Their data show that concussion is a common injury among All Ireland amateur league players – at 13% – and usually results in a 27-day absence from rugby matches or training – while concussion levels were at 14% for senior schools level, followed closely by ankle and shoulder sprains at 13% and 12% respectively.

“The IRFU who are funding our research along with world rugby are watching our research closely and acting on it. We’ve seen a change in the tackle height or the belly tackle which is a tackle below the sternum to separate the ball carrier and the tackler,” Dr Comyns said.

“We’re continuing our research work up to 2030 so we’ll be using our data to assess if this change in the law is resulting in a drop in these injury levels, but potentially if player tackles are separated, they are less likely to have a head on collision and so less likely to have a concussion,” he added.

They are now collaborating with the University of Pittsburgh and with international sports medicine company UPMC, also based in Pennsylvania, to expand on their work, in which they will look further into the symptoms of concussion, the length of recovery and the treatment advice given to players.

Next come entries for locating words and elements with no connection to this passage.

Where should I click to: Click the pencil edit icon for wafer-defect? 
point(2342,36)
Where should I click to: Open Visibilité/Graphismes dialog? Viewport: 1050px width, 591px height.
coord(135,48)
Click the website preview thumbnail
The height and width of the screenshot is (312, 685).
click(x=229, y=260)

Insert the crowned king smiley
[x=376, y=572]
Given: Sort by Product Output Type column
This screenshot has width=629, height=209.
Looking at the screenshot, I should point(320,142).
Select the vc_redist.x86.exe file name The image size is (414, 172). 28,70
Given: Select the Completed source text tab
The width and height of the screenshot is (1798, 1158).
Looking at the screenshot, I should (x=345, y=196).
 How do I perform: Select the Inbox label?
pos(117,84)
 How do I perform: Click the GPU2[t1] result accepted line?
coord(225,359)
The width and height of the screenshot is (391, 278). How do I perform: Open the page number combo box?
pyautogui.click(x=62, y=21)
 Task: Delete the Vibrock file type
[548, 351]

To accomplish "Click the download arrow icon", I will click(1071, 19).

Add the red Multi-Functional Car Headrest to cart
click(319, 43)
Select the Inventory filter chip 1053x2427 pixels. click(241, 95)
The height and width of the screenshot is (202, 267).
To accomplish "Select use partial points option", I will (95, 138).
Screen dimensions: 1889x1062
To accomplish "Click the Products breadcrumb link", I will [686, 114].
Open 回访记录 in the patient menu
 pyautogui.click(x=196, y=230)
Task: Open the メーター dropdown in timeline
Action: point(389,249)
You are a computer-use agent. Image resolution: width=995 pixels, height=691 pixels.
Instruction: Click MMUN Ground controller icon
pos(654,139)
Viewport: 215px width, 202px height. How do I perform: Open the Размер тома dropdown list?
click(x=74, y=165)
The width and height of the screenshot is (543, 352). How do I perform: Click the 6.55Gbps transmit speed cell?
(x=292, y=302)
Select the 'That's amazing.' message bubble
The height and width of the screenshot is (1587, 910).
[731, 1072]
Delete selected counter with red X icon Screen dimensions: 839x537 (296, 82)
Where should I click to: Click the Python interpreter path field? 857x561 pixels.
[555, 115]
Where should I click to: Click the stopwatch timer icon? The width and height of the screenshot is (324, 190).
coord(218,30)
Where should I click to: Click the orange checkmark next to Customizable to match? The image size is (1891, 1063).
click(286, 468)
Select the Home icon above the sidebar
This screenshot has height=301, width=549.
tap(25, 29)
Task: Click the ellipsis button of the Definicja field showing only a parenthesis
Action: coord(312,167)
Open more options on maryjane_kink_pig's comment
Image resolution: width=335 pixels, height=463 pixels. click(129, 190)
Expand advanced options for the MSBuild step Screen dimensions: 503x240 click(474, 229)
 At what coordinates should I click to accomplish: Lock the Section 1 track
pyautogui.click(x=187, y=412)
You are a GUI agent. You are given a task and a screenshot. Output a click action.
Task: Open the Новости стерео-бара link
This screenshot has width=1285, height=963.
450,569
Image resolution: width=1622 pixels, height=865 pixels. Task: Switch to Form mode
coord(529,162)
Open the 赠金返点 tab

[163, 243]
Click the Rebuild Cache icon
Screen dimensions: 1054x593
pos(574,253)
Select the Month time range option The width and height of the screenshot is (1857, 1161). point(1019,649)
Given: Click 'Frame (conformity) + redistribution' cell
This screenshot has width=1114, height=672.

The research is being funded by the IRFU

Fellow academic Dr Anthony Kontas based at the University of Pittsburgh, who is regarded as one of the internationally renowned experts in sport-related concussions, says international best practice in the treatment of concussion is now changing to get the patient involved in some light intensity exercise as soon as possible as part of that recovery.

“It used to be in the past based around rest. The evidence emerging now is that individualised or bespoke treatment plans are working more effectively than treating all concussion injuries in the same way. And that some low impact sports activity early on after the injury is beneficial.

“So patient specific treatments around what impairments they have and what they are experiencing is proving to be a more efficient and effective treatment model, as opposed to mistreatment, which will only see them returning to their medical advisor repeatedly, and is much more costly in the long term.”

All of these developments are very welcome news for 20-year-old UL intermediate team player Ella Morrison, from Ballina in Co Mayo, who is studying business and german at UL.

She suffered a debilitating concussion last year, which has had a big impact on her health and quality of life.

“My concussion was graded severe, so I suffered amnesia, dizziness, nausea. It has also affected my concentration as I have a trigger spot on the back of my head so if I overindulge in sport I can feel unwell, so I’m dealing with long-term health effects,” she said.

She added: “I’m really interested to hear of the work being done here at UL, and looking forward to better outcomes for this type of injury because I really love my rugby.

“But yes, protocols are definitely changing and as soon as there is any type of head injury, my teammates are off the pitch immediately. It’s only right, as it’s just not worth it,” she said.